→ **Stated task**: Repeat the lines from the one containing "Viewport: 922px width, 419px height." through the one containing "[x=853, y=32]", inclusive, with no changes.

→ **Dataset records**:

----------------

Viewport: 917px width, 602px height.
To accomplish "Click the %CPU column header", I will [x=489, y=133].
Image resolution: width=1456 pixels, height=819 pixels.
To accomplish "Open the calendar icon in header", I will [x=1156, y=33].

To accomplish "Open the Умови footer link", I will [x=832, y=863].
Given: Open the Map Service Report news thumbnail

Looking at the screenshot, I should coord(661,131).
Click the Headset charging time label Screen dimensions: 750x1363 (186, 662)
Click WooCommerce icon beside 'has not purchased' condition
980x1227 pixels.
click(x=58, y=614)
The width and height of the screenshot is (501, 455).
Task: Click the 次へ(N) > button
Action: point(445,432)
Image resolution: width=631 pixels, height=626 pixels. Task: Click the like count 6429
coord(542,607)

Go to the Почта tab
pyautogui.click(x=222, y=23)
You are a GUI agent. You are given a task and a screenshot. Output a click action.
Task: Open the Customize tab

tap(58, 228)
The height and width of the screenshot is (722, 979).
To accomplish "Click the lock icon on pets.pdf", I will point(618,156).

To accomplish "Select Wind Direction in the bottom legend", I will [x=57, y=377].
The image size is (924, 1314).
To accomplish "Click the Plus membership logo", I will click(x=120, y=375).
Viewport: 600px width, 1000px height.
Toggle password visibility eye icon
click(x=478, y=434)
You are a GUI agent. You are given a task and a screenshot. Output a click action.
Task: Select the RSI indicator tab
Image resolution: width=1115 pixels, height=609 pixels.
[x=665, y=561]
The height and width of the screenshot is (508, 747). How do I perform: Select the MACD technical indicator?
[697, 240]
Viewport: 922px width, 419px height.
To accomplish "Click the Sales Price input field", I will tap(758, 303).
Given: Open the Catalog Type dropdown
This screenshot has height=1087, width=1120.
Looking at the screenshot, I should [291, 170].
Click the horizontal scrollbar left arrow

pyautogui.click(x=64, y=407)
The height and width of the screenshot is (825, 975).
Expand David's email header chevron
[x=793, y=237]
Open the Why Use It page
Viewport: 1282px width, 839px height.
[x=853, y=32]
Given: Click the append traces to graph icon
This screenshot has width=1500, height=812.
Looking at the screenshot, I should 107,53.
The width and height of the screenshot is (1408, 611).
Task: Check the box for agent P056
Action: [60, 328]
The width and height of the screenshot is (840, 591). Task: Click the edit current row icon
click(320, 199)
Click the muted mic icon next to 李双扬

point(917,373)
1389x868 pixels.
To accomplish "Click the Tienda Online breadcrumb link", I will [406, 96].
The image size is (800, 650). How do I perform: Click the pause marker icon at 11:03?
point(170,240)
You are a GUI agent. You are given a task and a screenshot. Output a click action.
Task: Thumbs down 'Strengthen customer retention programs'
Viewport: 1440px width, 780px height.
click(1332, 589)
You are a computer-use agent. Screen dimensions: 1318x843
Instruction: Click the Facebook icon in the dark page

----------------

→ **Worked solution**:
Viewport: 922px width, 419px height.
To accomplish "Click the Sales Price input field", I will tap(758, 303).
Given: Open the Catalog Type dropdown
This screenshot has height=1087, width=1120.
Looking at the screenshot, I should [291, 170].
Click the horizontal scrollbar left arrow

pyautogui.click(x=64, y=407)
The height and width of the screenshot is (825, 975).
Expand David's email header chevron
[x=793, y=237]
Open the Why Use It page
Viewport: 1282px width, 839px height.
[x=853, y=32]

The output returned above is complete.